RAW DATA:
__________________________________________________

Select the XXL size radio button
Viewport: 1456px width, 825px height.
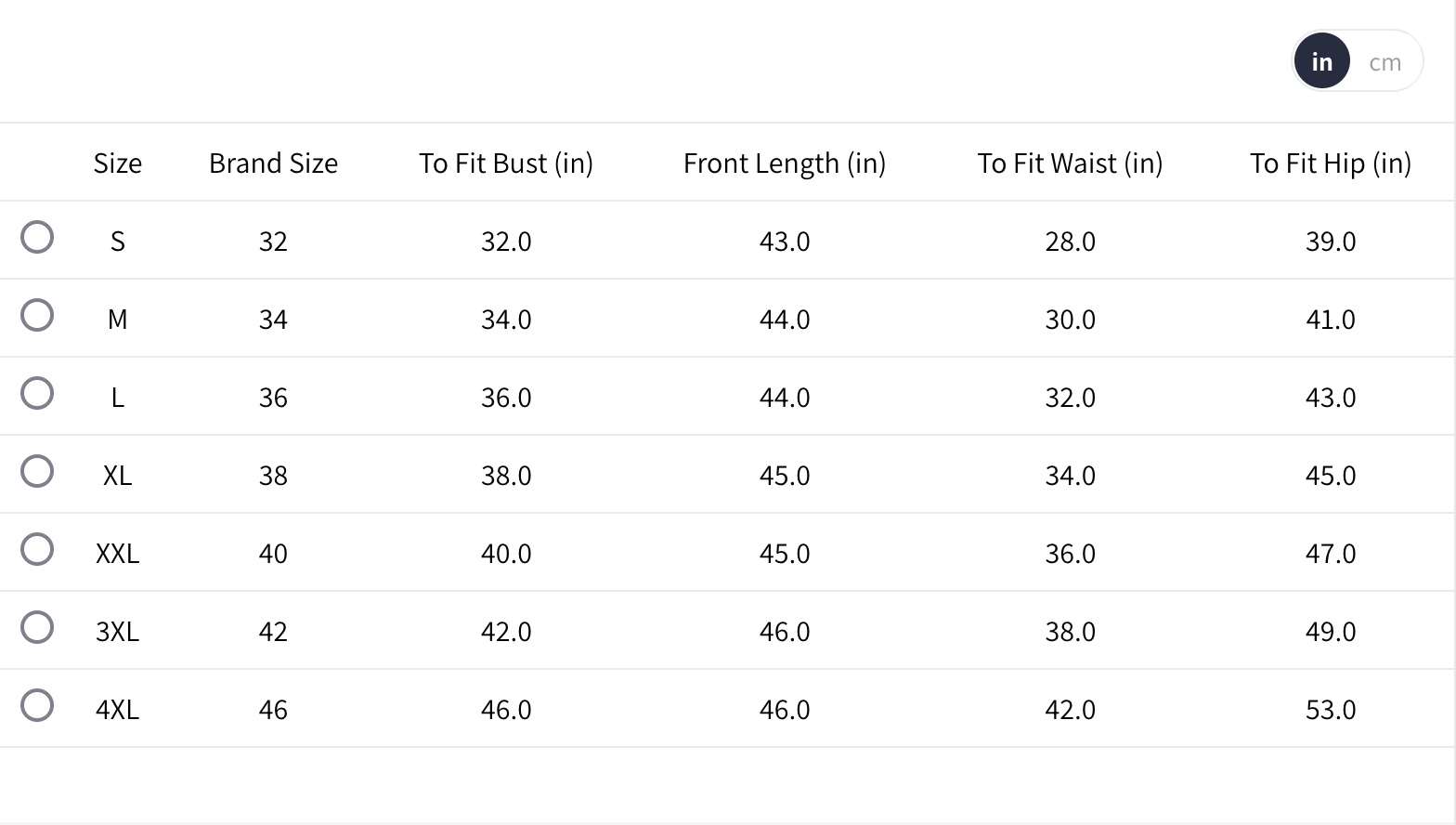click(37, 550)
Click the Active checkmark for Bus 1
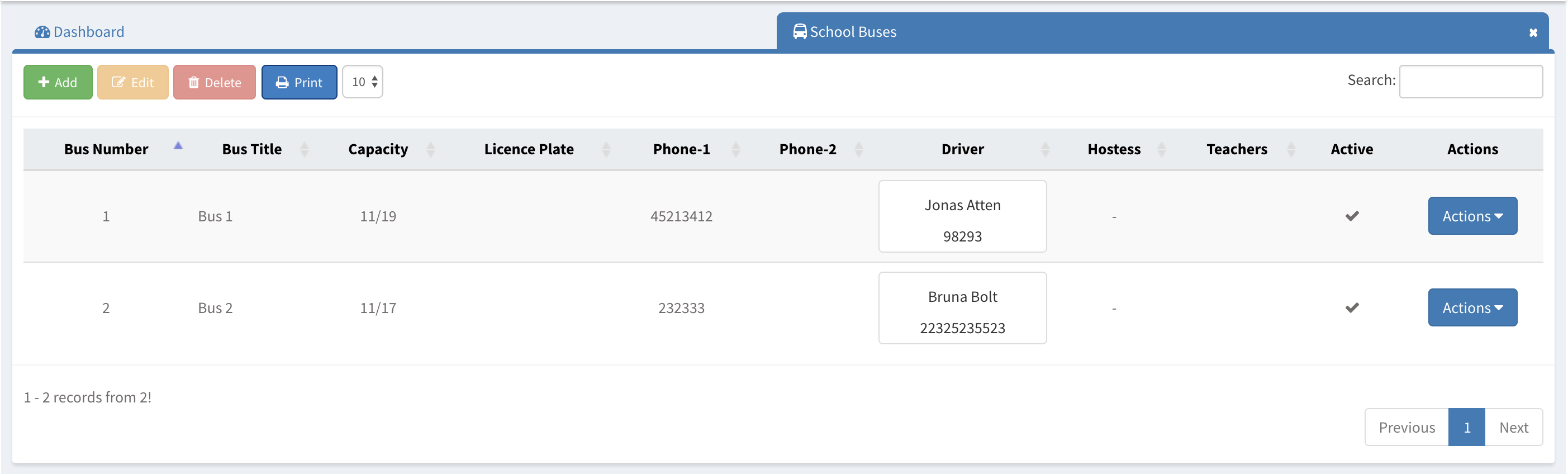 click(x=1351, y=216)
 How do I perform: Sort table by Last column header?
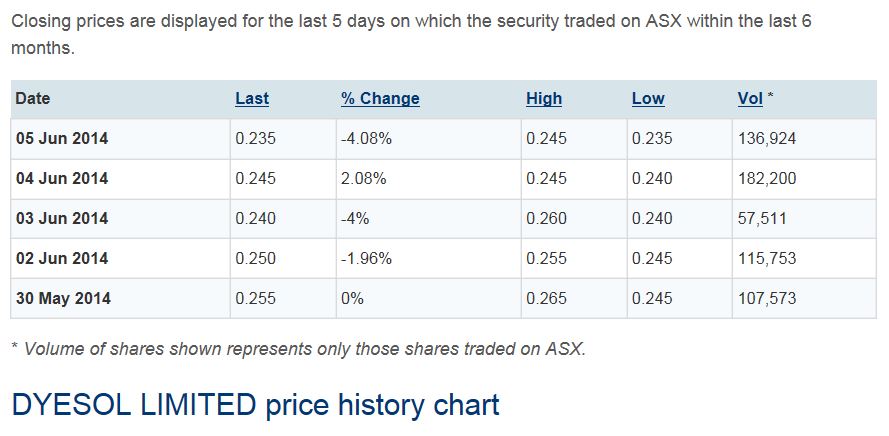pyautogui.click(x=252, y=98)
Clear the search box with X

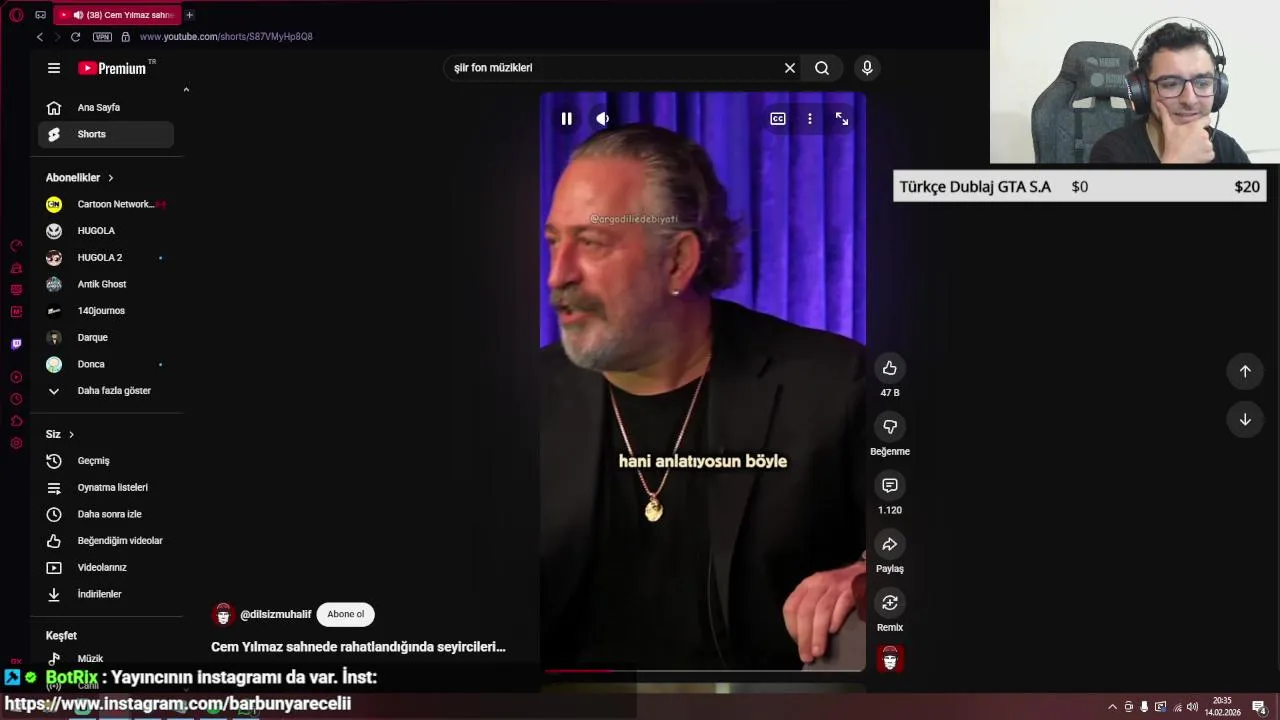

__________________________________________________

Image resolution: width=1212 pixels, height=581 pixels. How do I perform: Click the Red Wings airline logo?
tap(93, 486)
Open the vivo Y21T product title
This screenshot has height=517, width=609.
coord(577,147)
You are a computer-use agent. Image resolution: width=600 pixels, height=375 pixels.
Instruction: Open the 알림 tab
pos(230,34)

__________________________________________________

ASSIGNED TASK:
Return the material from the line containing "Select the XXL size radio button" through the line containing "Clear the search box with X", exactly and in full, but without its pictures.

WRITTEN RESPONSE:
Select the XXL size radio button
Viewport: 1456px width, 825px height.
click(37, 550)
Click the Active checkmark for Bus 1
 click(x=1351, y=216)
 How do I perform: Sort table by Last column header?
pyautogui.click(x=252, y=98)
Clear the search box with X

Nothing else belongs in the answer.